Art historian and curator Pheroza Godrej has contributed to the Indian art ecosystem in a variety of ways. She started Cymroza Art Gallery in 1971. To celebrate the golden jubilee of this initiative, three exhibitions were mounted in Mumbai. On this occasion, Godrej spoke to Abhay Sardesai about some significant shows, the 1970s and the excitement of being an institution builder.
Abhay Sardesai: What does it feel like looking back over fifty years to the contradictory 1970s, especially the early years? There is Indira Gandhi coming into her own, East Pakistan becoming Bangladesh, Rajesh Khanna getting displaced by Amitabh Bachchan, the Vietnam War ending after two decades, and a phalanx of young artists adding heft to the Indian scene as the Progressives continue with their explorations.

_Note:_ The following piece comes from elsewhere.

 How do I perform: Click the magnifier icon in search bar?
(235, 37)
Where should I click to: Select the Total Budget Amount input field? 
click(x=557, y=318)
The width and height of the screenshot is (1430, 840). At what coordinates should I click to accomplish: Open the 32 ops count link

What were the challenges you faced in what one can call the time of old prohibitions and new freedoms?
Pheroza Godrej: To very briefly answer the first half of your question, I remember Lal Bahadur Shastri passing away suddenly and tragically in 1966. I was just out of school. Mrs. Gandhi took over the reins of the Congress and there were great expectations. We had a woman Prime Minister! One knew of Golda Meir in Israel and Sirimavo Bandaranaike in Sri Lanka. But, Mrs. Gandhi’s illustrious lineage set her apart.
1971 was a challenging year with war on both borders – West Pakistan and East Pakistan. This led to the liberation of East Pakistan which became Bangladesh. The subcontinent could have plunged into chaos and darkness, but the nation stood up to the values that we cherish most, namely, democracy and freedom.
Rajesh Khanna was a hero, and I guess every girl’s dream with movies like Aradhana, Hathi Mere Sathi and Anand and Amitabh Bachchan was the ‘angry young man’ with a mission and a statement with iconic films like Deewar, Sholay and Amar Akbar Anthony. The Vietnam war was too remote but it made the flower power movement in California and San Francisco, in particular, respond with great spirit.
When I thought of starting a gallery given our context, I never thought it would be so challenging. I am the sort of person who takes everything in her stride. The good, the bad, the indifferent. And I don’t give up easily. And I don’t have huge goals. So, when I began, it was never with the fear that I am going to fail. That thought never even struck me. I just have a positive approach to life and I think that’s what got translated into these fifty years.
I had a lot of support, of course. From Kulamarva Balakrishna, Madhuri Desai, Pablo Bartholomew and Rohinton Mistry to Shakuntala Kulkarni, Chandra Sachdev and Dhun Billimoria. But I had a lot of Doubting Thomases as well. What is she up to? What is she doing? There were murmurs.